France has avoided the worst, and this circumstance supports the EURUSD bulls. However, something can go wrong at any moment. The market is waiting for Jerome Powell’s speech and inflation in the US. Let’s discuss this and make a trading plan.
The article covers the following subjects:
Highlights and key points
- Emmanuel Macron may win.
- A centrist government will please the markets.
- Investors are waiting for clues on a rate cut from the Fed.
- Uncertainty is high, forcing the EURUSD to consolidate.
Weekly fundamental forecast for euro
Emmanuel Macron, a political gambler, has been allowed to continue playing. After the Renaissance has come the second, the announcement of snap elections no longer looks like political suicide. Moreover, if the centrists play correctly, they can unite with the greens and socialists and form a government loyal to the French president. The markets will like this scenario. In the meantime, the EURUSD is going nowhere fast as the worst has been avoided, and the markets are waiting for Jerome Powell’s speech and US inflation data.
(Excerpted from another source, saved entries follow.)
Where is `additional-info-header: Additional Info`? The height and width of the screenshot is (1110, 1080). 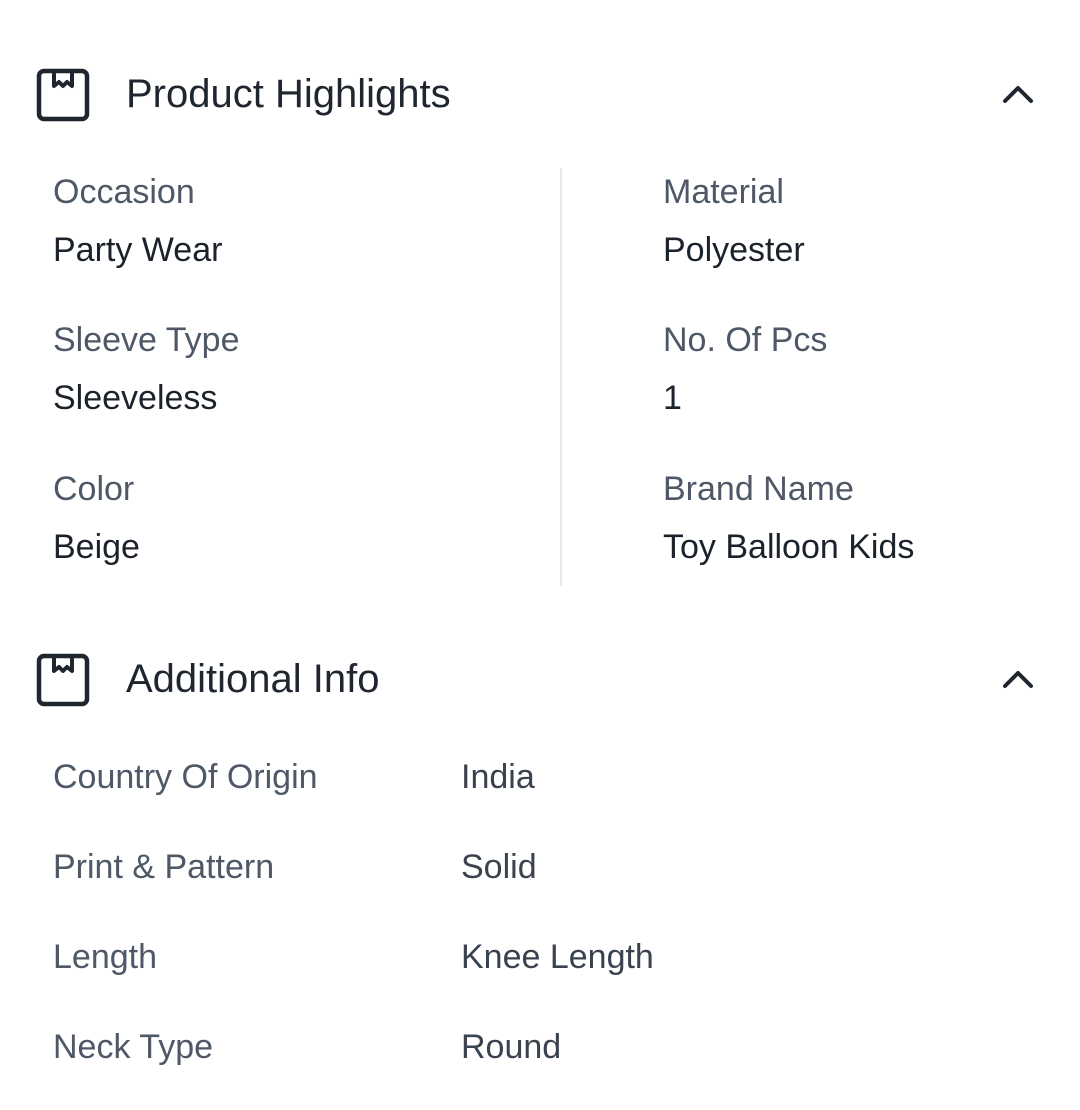
additional-info-header: Additional Info is located at coordinates (540, 679).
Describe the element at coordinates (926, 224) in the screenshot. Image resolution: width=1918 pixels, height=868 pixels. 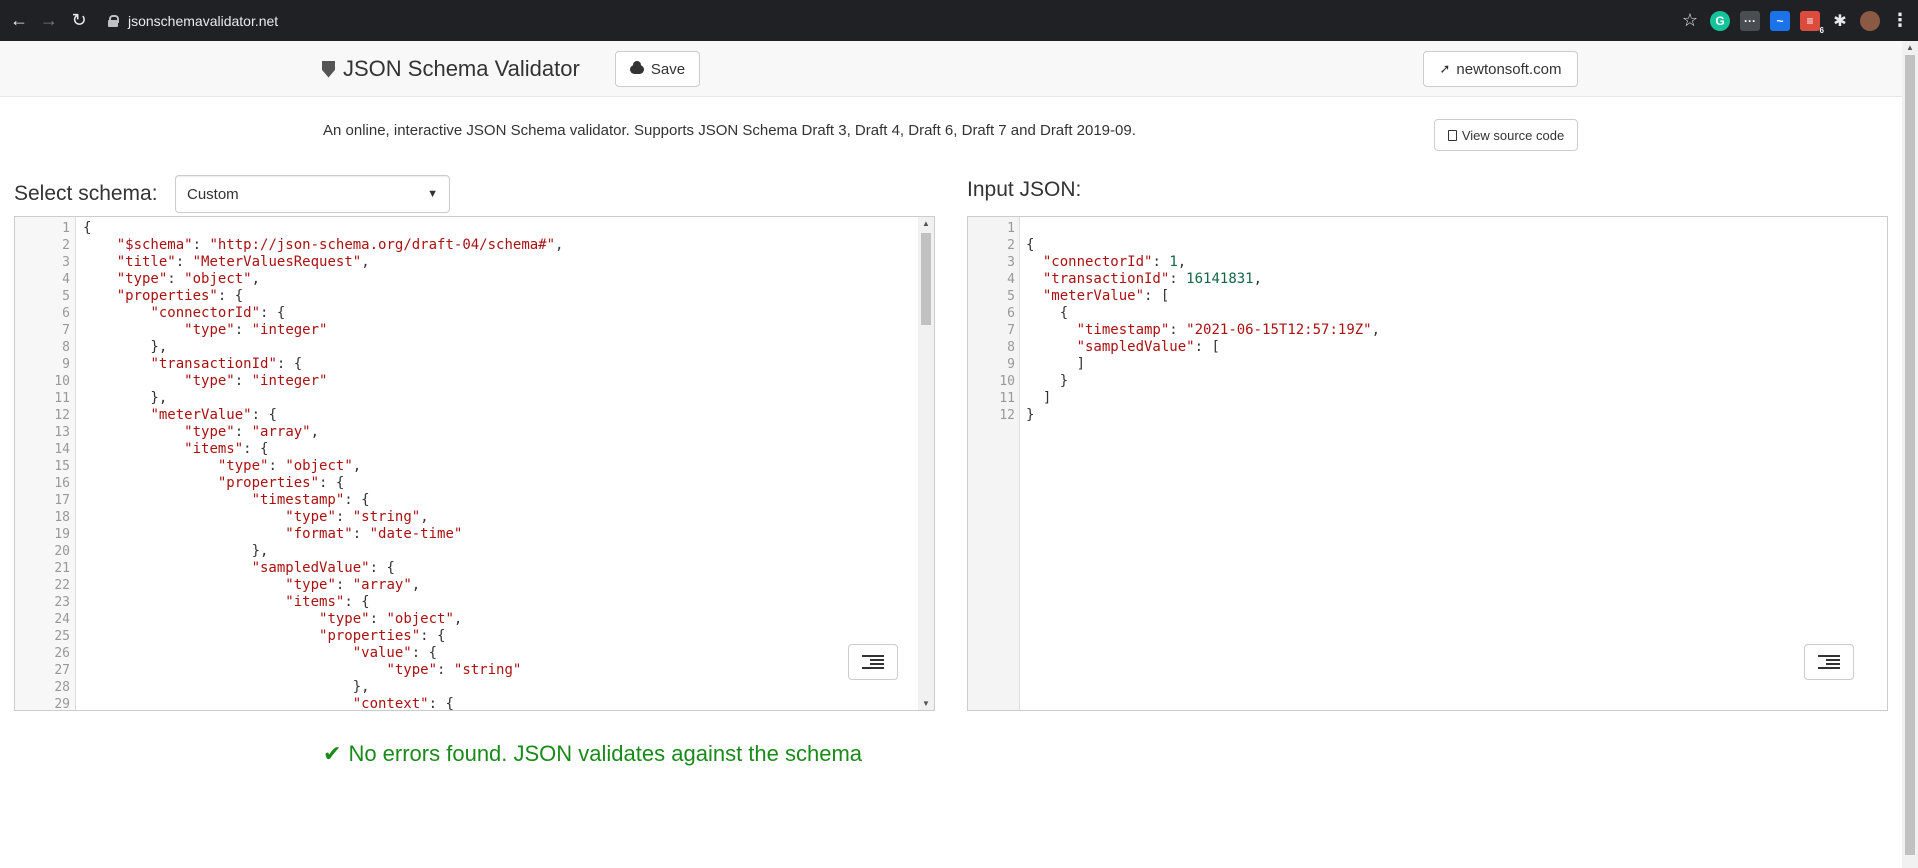
I see `scroll-up-icon: ▲` at that location.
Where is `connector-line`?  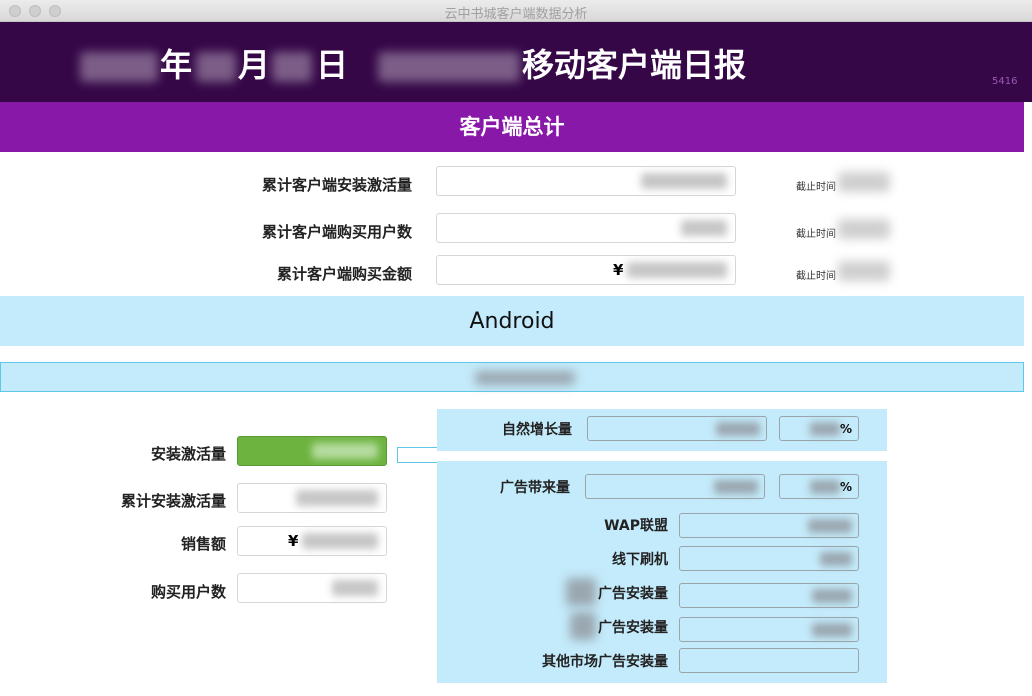
connector-line is located at coordinates (417, 455).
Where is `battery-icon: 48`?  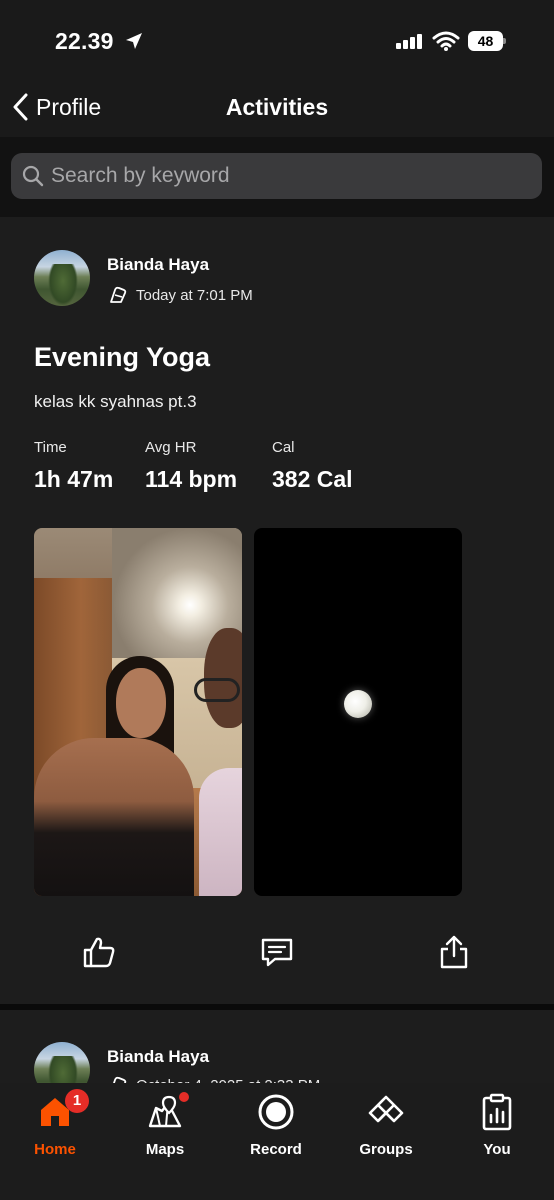 battery-icon: 48 is located at coordinates (487, 41).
The landscape looks ideal for the euro to continue its rally. Talks about Frexit and parity are in the past, and the slowdown in American GDP is evident. The latest statistics for the United States have been consistently disappointing, which has dropped the Economic Surprise Index. Its divergence with Treasury yields is due to the Fed’s persistent reluctance to notice signs of the US economy’s cooling. However, it will have to be done sooner or later. Why not during Jerome Powell’s speech to Congress?
Economic surprise index and bond yields
Source: Citigroup.
Derivatives give a 78% chance of a federal funds rate cut in September and are fully confident of two acts of monetary expansion before the end of the year. Their projections are confirmed by the revision of annual inflation expectations from the New York Federal Reserve Bank, from 3.2% to 3% in June. The indicator returned to the December-March anchor after jumping to 3.3% in April.
Inflation expectations in the US
Source: Bloomberg.
Consolidating inflation expectations is one of the arguments for the Fed’s policy easing. Even though employment in May exceeded forecasts, the minutes of the last FOMC meeting suggest those data require revisions due to high immigration. Indeed, the data for April-May was adjusted downward by 110 thousand.
Things are developing precisely as the Fed wants: the US economy is slowing down but not falling off a cliff, the labor market is cooling but not freezing, and inflation is confidently moving towards the target. Now is the time to prepare investors for the September federal funds rate cut. If Jerome Powell does it in front of Congress, the EURUSD will continue its march to the North.
Weekly trading plan for EURUSD
The environment does look ideal for the rally to continue, but something could go wrong at any moment. The left-wing may form a government in France and confront the EU, the Fed Chair may continue talking about patience, and Joe Biden may stop fighting for the US presidency. Anything is possible, so the best way is to stay calm and wait for Jerome Powell to speak.
In the meanwhile, hold the EURUSD longs opened at 1.071-1.072.